What is the role of money in your life?

This is a guest post by Shell Tain, PCC, CPCC of Sensible Coaching, from the crunch to the ka-ching!

Money’s Real Role


  • What does money do for us?
  • What do we expect of it?
  • What is money’s real role in our lives?

These questions frequently resound in my practice. We expect a lot out of our money. We believe it will keep us safe, and that it will make us feel worthwhile. We expect that it will support us. But I wonder if that is really what money is all about? Remember, we humans make up most of our beliefs.

Does money really keep us safe? I think safety has more to do with our own resilience and fortitude than does money. Money can help, it can make the process easier, but does it really keep us safe in the crunch times? When the waters from Katrina let loose, money isn’t what saved people. Quick thinking saved people. Money helped after the fact. If you had money you stayed in a motel instead of the Astrodome.

Does money truly make us feel worthwhile? It would seem not, because the place where you think you will have enough money just keeps moving farther and farther away. We seek to have money make us feel worthy and deserving, and somehow we never amass enough money to have that happen. Yet, most of us do feel worthwhile. Those feelings come from our feelings of self worth, from our values and our actions. They don’t come from our money.

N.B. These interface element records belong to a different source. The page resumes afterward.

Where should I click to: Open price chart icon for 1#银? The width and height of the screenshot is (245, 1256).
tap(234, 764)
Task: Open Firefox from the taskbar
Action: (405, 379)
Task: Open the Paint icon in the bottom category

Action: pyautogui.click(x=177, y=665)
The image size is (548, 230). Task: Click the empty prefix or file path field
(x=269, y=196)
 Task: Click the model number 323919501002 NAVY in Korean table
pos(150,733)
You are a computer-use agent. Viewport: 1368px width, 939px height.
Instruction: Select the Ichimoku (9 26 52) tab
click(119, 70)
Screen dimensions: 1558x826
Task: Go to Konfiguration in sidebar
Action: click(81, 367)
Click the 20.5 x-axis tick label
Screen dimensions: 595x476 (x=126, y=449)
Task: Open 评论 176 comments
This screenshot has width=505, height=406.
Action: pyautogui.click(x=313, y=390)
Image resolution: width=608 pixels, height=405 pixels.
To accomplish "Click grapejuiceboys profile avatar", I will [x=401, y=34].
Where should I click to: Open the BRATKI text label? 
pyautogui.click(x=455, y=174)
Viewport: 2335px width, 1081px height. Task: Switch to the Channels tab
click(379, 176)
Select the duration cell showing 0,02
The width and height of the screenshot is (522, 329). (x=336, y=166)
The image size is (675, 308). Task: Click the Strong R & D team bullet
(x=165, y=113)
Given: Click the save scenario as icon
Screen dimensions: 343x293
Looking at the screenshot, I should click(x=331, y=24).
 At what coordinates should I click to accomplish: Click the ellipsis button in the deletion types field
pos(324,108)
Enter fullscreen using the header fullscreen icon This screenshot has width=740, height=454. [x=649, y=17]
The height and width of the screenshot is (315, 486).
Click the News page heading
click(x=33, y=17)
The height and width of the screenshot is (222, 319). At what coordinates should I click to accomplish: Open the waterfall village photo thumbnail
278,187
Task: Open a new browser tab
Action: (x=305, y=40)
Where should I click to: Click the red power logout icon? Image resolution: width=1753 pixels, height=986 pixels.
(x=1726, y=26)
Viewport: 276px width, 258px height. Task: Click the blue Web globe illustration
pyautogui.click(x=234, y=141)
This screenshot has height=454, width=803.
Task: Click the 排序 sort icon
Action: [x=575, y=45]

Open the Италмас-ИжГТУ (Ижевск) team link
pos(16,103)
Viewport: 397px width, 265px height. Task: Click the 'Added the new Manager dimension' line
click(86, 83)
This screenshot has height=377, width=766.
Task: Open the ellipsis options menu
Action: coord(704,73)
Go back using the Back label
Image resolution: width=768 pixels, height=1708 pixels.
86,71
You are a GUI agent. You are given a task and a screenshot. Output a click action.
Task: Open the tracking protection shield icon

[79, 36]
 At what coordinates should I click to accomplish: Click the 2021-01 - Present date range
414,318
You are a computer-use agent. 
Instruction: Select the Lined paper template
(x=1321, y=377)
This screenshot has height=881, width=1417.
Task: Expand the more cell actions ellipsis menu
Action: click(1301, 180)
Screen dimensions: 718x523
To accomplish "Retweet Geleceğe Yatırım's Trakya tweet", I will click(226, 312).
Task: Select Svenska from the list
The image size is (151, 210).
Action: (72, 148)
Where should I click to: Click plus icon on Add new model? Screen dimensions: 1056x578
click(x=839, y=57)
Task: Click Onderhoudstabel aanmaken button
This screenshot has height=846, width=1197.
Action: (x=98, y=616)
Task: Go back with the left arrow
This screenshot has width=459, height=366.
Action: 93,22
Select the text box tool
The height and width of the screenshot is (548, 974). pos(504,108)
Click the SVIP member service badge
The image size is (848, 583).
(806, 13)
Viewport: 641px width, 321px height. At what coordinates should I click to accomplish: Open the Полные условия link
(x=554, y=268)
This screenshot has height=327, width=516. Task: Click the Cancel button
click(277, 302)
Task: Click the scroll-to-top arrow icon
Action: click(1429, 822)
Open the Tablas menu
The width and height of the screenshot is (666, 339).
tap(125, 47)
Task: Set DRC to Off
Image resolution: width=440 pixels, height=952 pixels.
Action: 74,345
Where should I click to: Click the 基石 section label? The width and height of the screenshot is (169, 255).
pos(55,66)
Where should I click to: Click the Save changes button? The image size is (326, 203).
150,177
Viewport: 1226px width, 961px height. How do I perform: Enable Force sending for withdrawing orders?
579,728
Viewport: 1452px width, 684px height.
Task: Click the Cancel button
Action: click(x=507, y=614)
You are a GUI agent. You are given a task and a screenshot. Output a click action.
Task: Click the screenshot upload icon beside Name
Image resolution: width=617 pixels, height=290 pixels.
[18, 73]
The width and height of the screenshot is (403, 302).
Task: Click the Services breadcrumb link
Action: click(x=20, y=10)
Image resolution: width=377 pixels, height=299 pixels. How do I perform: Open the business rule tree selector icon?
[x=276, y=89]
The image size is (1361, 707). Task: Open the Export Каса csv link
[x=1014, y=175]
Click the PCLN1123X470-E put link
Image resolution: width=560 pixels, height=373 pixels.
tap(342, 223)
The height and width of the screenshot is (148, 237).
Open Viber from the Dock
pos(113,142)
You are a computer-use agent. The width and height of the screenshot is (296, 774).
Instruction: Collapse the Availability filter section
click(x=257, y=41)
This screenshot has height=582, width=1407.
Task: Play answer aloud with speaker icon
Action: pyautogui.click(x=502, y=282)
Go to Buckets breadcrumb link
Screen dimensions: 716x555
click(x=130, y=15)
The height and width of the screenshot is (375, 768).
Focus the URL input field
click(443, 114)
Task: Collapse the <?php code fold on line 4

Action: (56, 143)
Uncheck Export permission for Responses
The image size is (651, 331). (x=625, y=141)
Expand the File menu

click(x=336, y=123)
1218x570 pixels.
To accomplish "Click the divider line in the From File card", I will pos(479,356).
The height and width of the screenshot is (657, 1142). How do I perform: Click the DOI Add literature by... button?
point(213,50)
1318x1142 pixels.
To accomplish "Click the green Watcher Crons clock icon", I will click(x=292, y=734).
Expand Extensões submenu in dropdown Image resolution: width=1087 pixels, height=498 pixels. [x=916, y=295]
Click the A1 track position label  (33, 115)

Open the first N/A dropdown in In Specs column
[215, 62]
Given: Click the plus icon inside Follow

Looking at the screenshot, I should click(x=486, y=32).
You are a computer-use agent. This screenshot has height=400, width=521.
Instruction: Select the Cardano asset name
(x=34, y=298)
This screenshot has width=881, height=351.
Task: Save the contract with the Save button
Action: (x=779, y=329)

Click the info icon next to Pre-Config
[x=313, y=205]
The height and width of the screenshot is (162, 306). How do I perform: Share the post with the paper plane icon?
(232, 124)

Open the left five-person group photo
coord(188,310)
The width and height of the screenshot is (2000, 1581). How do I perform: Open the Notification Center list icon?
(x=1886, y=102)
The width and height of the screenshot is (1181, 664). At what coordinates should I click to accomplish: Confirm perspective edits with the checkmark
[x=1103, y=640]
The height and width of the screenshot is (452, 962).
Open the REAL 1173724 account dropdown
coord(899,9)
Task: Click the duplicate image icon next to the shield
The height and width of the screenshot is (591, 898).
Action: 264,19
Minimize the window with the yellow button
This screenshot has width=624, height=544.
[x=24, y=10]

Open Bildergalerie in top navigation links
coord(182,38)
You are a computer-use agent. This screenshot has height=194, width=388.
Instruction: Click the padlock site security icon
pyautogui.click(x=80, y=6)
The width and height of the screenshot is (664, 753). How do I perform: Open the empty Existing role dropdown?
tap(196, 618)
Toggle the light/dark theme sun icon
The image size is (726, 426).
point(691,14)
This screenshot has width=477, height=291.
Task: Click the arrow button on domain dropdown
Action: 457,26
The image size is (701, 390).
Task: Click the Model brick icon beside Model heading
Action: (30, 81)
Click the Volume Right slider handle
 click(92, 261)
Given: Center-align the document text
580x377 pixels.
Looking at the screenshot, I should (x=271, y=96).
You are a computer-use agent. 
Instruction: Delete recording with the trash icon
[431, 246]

Does money actually provide support? We expect money to have a positive or negative voice, but its voice is actually quite neutral. What money does extremely well is to tell us, without judgment, just how we are doing. Once you get that idea, it’s the good news. Money doesn’t have an opinion. Money doesn’t think a bankruptcy is bad, or winning the lottery is good. Money isn’t really the cause of any of that, and it doesn’t care. It’s just what we use instead of the barter system.

You are going to be in a relationship with money for the rest of your life. Most people will come and go, but money will be there in some manner forever. So how do you want to be in your relationship with this neutral, non-judgmental reporting agent? Afraid of it? Angry with it? Avoiding it? Or maybe you could just use it to see what it has to tell you, without all that emotion clouding its mission.